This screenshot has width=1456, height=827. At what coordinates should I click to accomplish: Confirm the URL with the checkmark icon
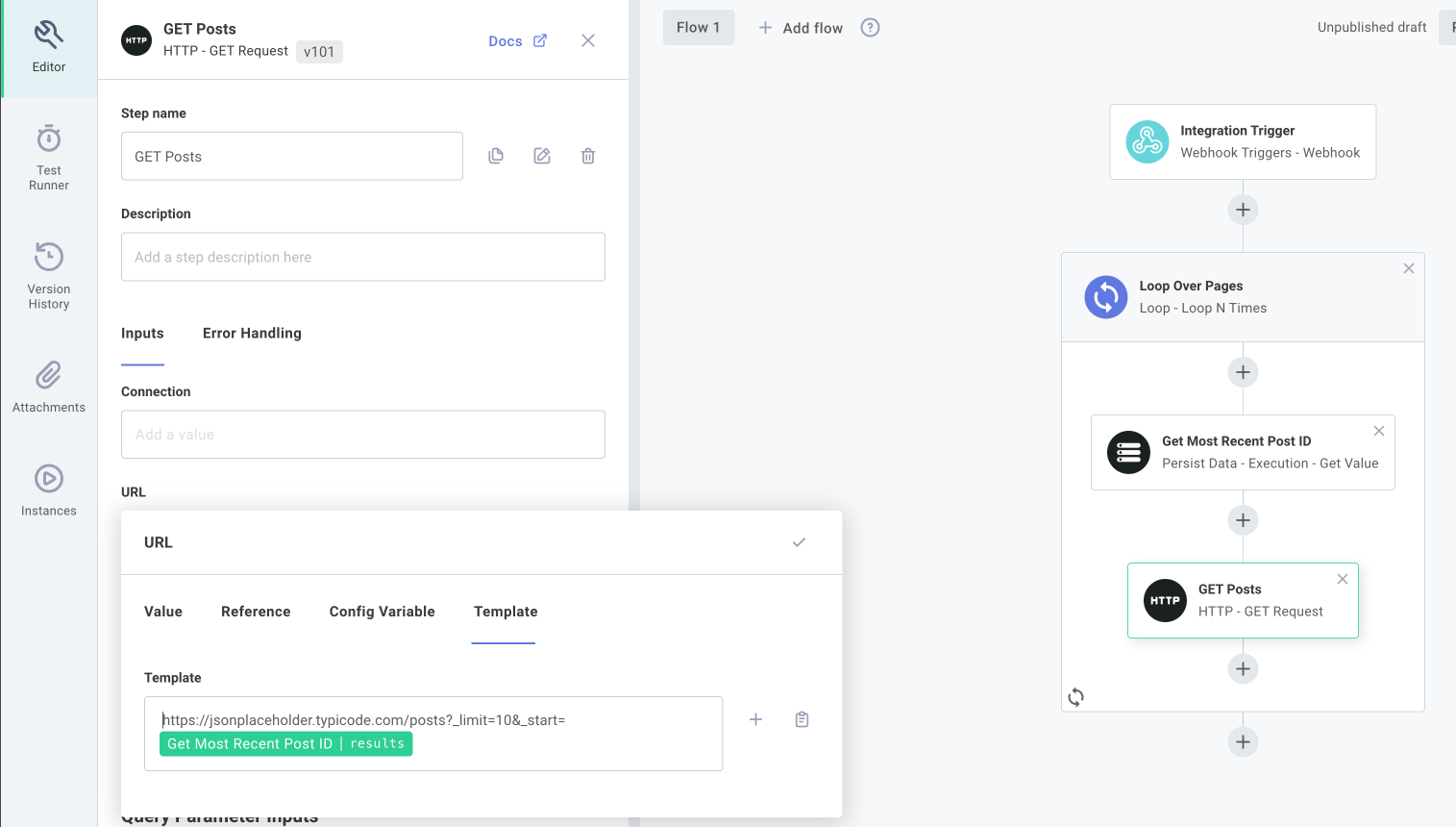pos(799,542)
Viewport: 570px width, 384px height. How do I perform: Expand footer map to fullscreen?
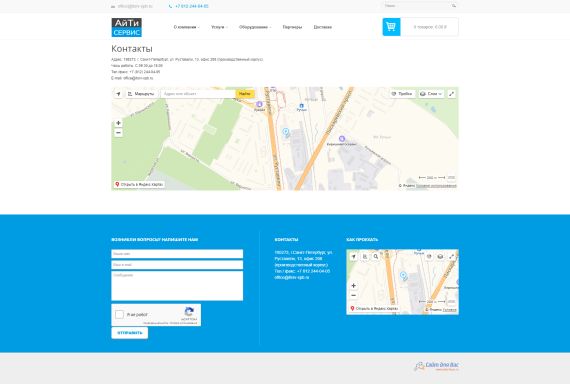click(x=451, y=256)
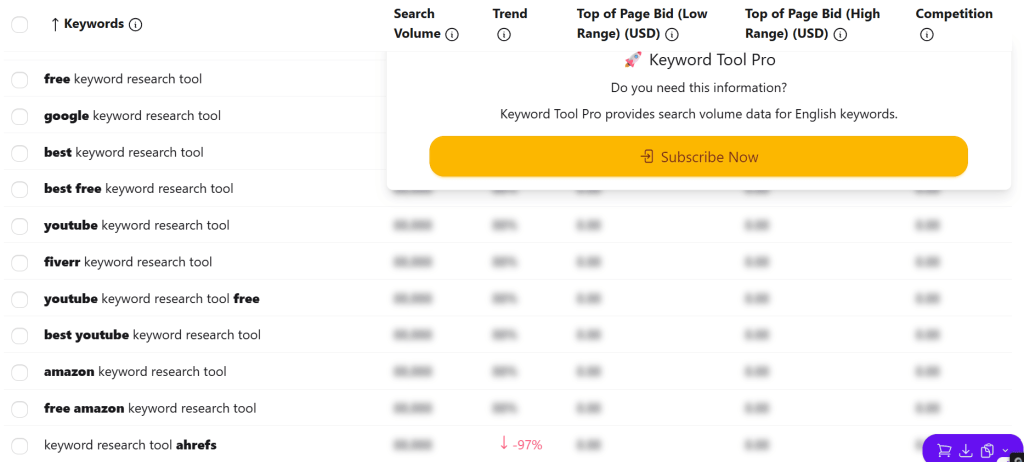Click the 'google keyword research tool' keyword
The image size is (1024, 462).
[132, 116]
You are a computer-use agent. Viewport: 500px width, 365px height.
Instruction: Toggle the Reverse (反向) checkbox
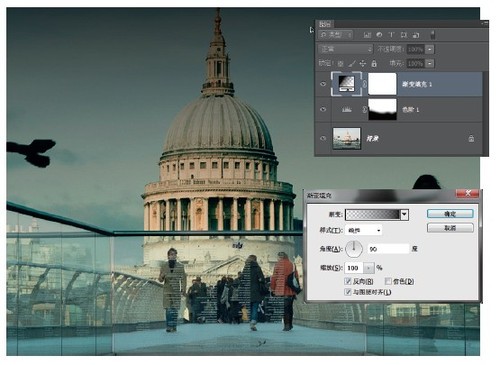tap(348, 281)
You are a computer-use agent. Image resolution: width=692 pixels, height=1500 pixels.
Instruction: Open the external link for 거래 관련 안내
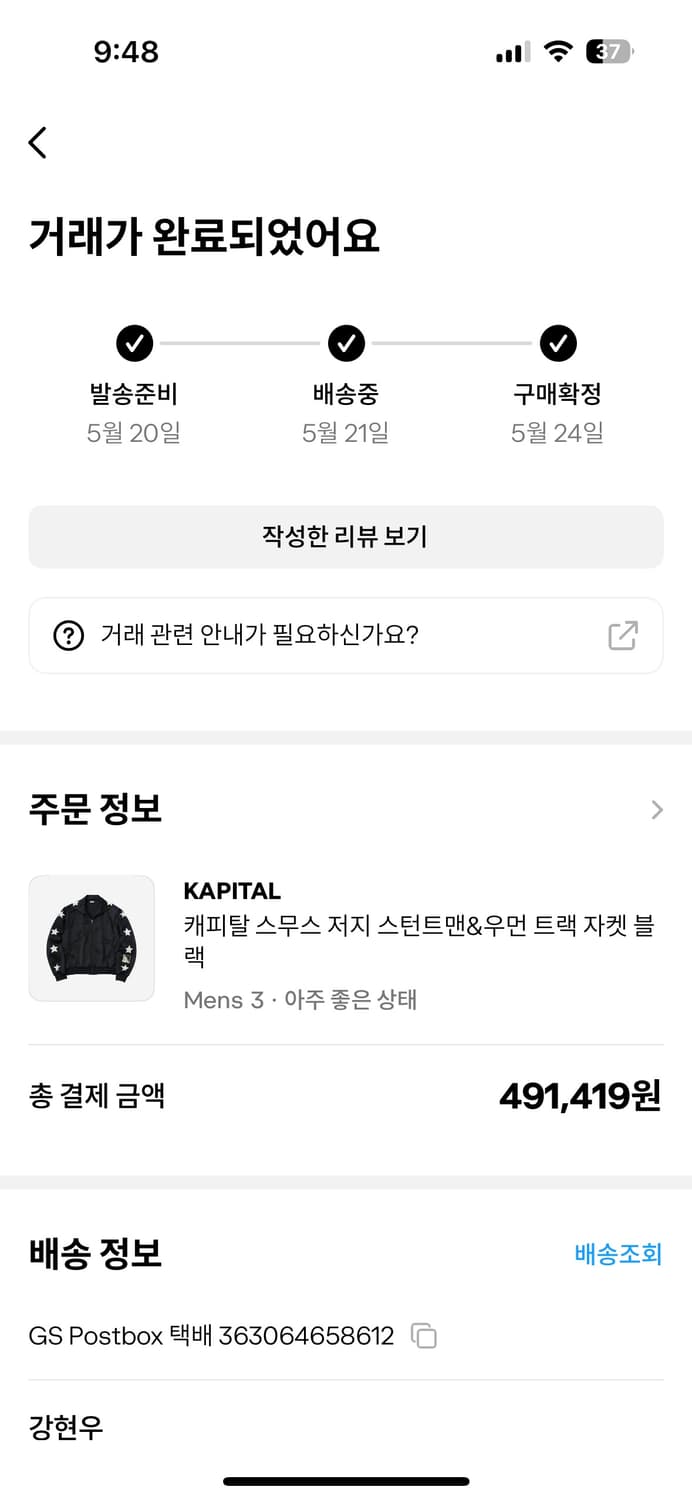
=====
◆ **Assigned task**
Please repeat, exactly as written, only the lines from the line with "Instruction: Toggle the Reverse (反向) checkbox" to the end of the data, leaving out every picture.

◆ **Your solution**
Instruction: Toggle the Reverse (反向) checkbox
tap(348, 281)
You are a computer-use agent. Image resolution: width=692 pixels, height=1500 pixels.
Instruction: Open the external link for 거래 관련 안내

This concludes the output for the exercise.